------ TEXT FOR ANALYSIS ------
Back & Forth #5: A Bad Teacher on Stranger Tides

We finish up our journey Back & Forth through time, trading the Horrible for the merely Bad on our way to the Stranger Tides of October 23, 2011: As you may have guessed from the title, the two movies up for review this week are Bad Teacher and Pirates of the Caribbean: On Stranger Tides.

We begin with the R-Rated comedy Bad Teacher, starring Cameron Diaz (Knight and Day), Justin Timberlake (In Time), and Jason Segel (who co-starred with Timberlake in this year's Friends With Benefits).
Diaz stars as the gleefully mean-spirited Elisabeth Halsey (the Bad Teacher in question), who must return to work at the school she retired from as a cover to earn herself enough money to pay for the plastic surgery she believes will land her a well-to-do husband.
While dodging the unwanted advances of gym coach Russell Gettis (Segel) and pursuing substitute teacher Scott Delacorte (Timberlake), Halsey grows as a person, coming to realize (as much as such a character can grow and experience epiphany in these kinds of films) that money is not as important or desirable as she previously thought.
The comedy (the best of which was provided by the inappropriately matter-of-fact Segel) is shocking as expected, but not as laugh-inducing as I experienced while watching Horrible Bosses.
Diaz was fun to watch as Halsey, who brings to mind some teachers I had as a child (have a hangover? Movie Day, kids!), but her miniscule personal growth played like an act of reluctant necessity on both sides of the camera--a plot device to bring the film's watered-down madness to a somewhat acceptable end.
B

On to Stranger Tides. Johnny Depp (Jack Sparrow, with "a 'Captain' in there somewhere"), Geoffry Rush (Barbossa), and Kevin McNally (Gibbs) reprise their roles from the previous Pirates films, this time going in search of the Fountain of Youth and running afoul of the infamous Blackbeard (Deadwood's Ian McShane) and his wily daughter, Angelica (Penelope Cruz, Nine).
This fourth installment of the Pirates Of the Caribbean series is a well-choreographed two hours and fifteen minutes of entertaining swashbuckling action, alternately enhanced and detracted from by the clashing deceitful natures of Angelica and Captain Jack, as well as by the sub-plot romance between a priest and a mermaid, both prisoners of Captain Blackbeard.
But with all its charm (including cameos by Judi Dench and Keith Richards, not to mention the acting acheivement that is Captain Jack Sparrow himself), I felt something was amiss with On Stranger Tides.
For one, it seemed half the cast was missing. Orlando Bloom and Keira Knightley were nowhere to be seen, nor were the epic ship battles and extra dose of comic relief that the Black Pearl injected into the previous three films.
------ DATASET EXTRACT ------
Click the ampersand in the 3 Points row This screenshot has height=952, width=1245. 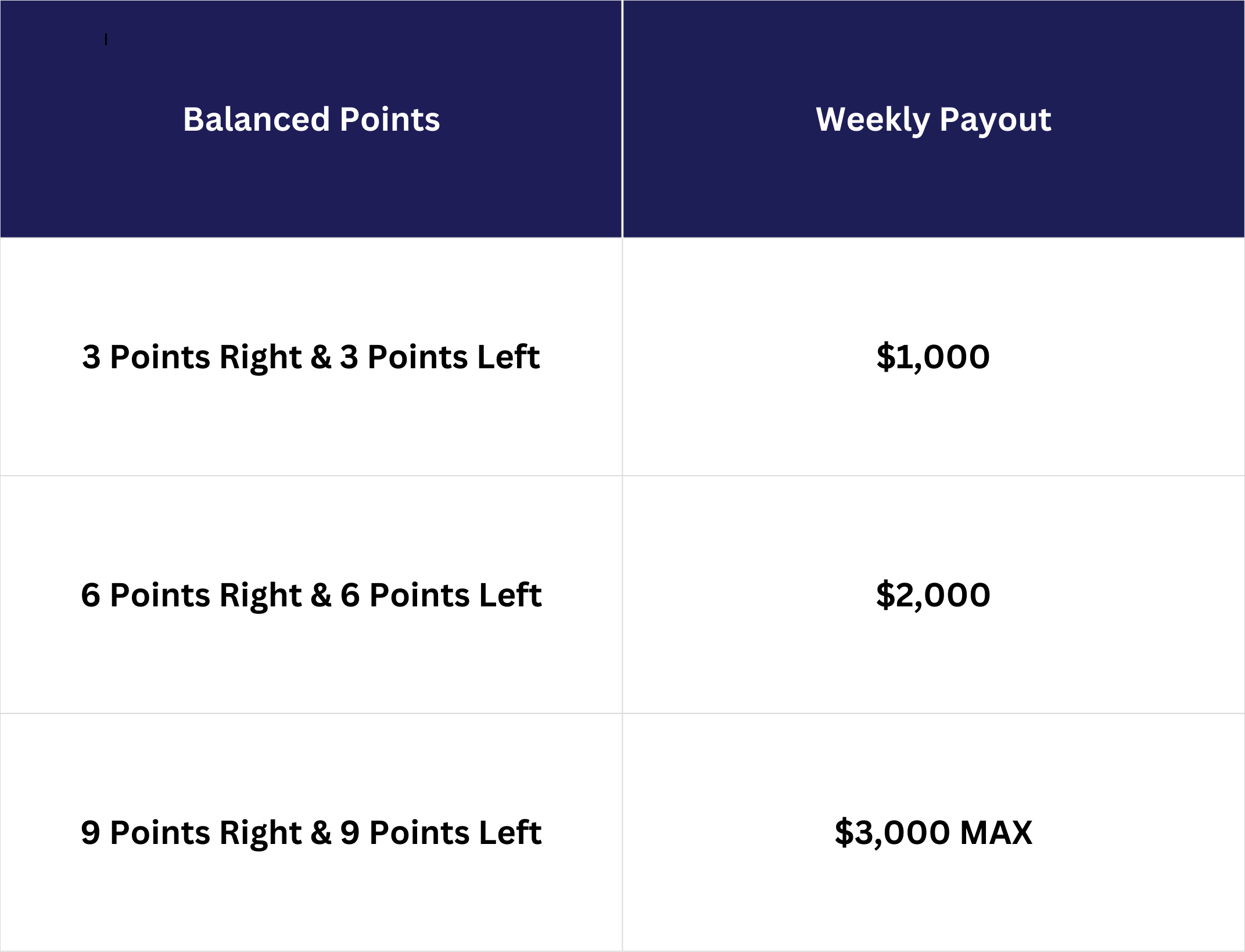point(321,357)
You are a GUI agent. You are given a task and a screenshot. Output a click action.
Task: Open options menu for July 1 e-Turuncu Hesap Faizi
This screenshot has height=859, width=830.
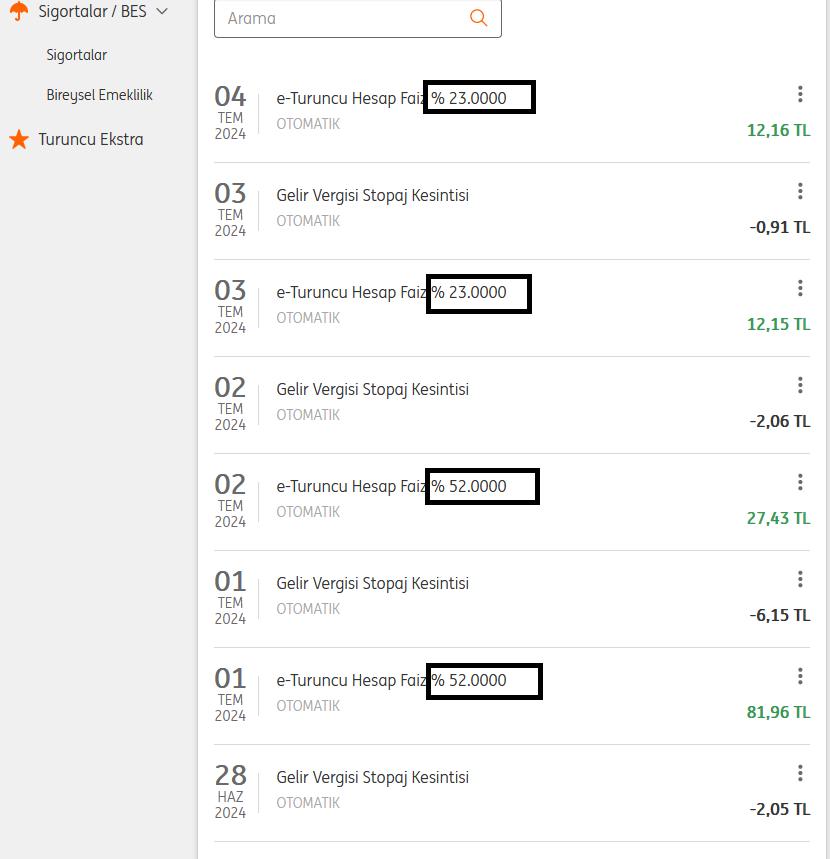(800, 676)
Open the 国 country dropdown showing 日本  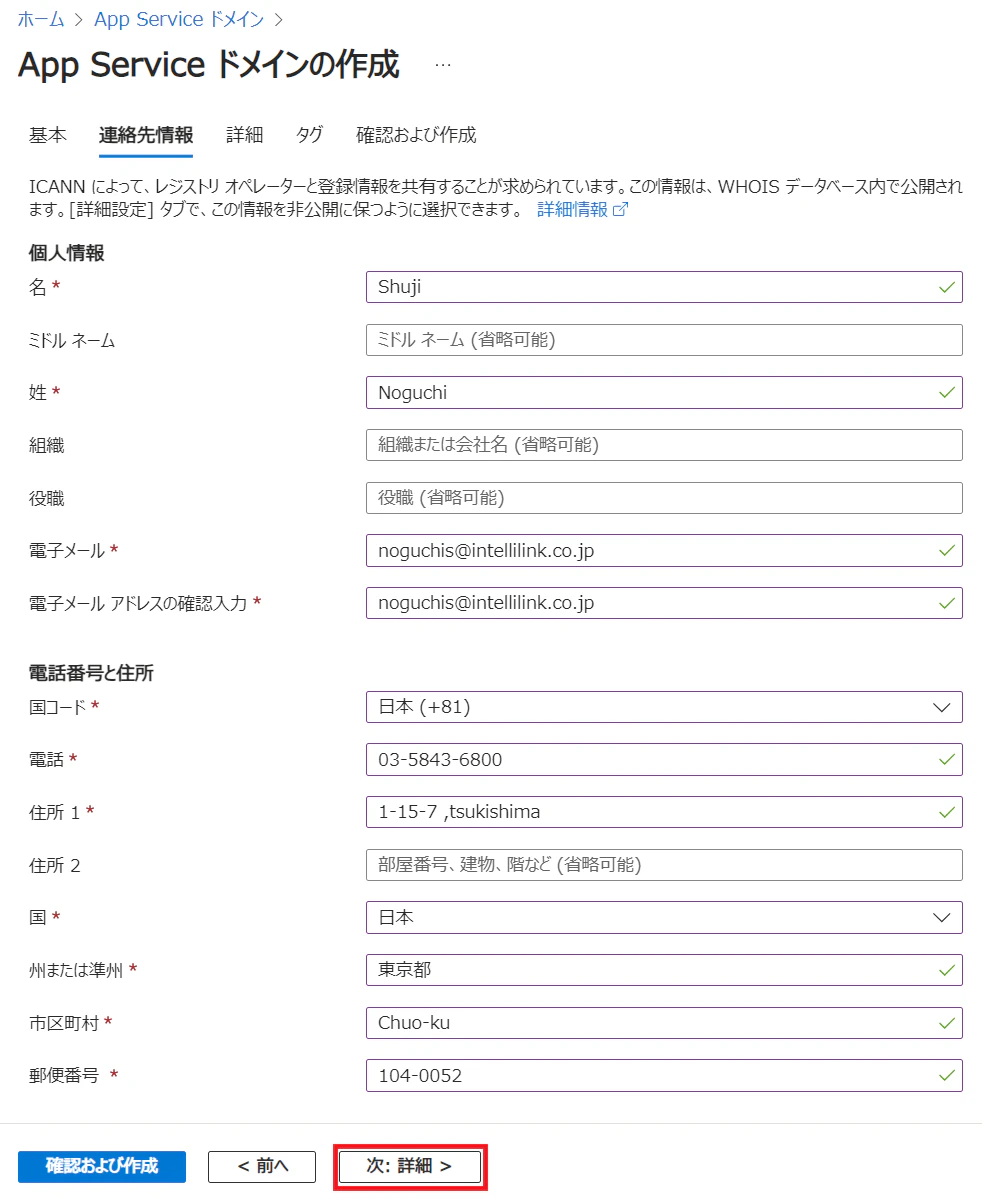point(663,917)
------
PROBLEM STATEMENT: Reproduce word for word the stretch of the movie review from "While dodging the" through "somewhat acceptable end.".

TASK RESPONSE:
While dodging the unwanted advances of gym coach Russell Gettis (Segel) and pursuing substitute teacher Scott Delacorte (Timberlake), Halsey grows as a person, coming to realize (as much as such a character can grow and experience epiphany in these kinds of films) that money is not as important or desirable as she previously thought.
The comedy (the best of which was provided by the inappropriately matter-of-fact Segel) is shocking as expected, but not as laugh-inducing as I experienced while watching Horrible Bosses.
Diaz was fun to watch as Halsey, who brings to mind some teachers I had as a child (have a hangover? Movie Day, kids!), but her miniscule personal growth played like an act of reluctant necessity on both sides of the camera--a plot device to bring the film's watered-down madness to a somewhat acceptable end.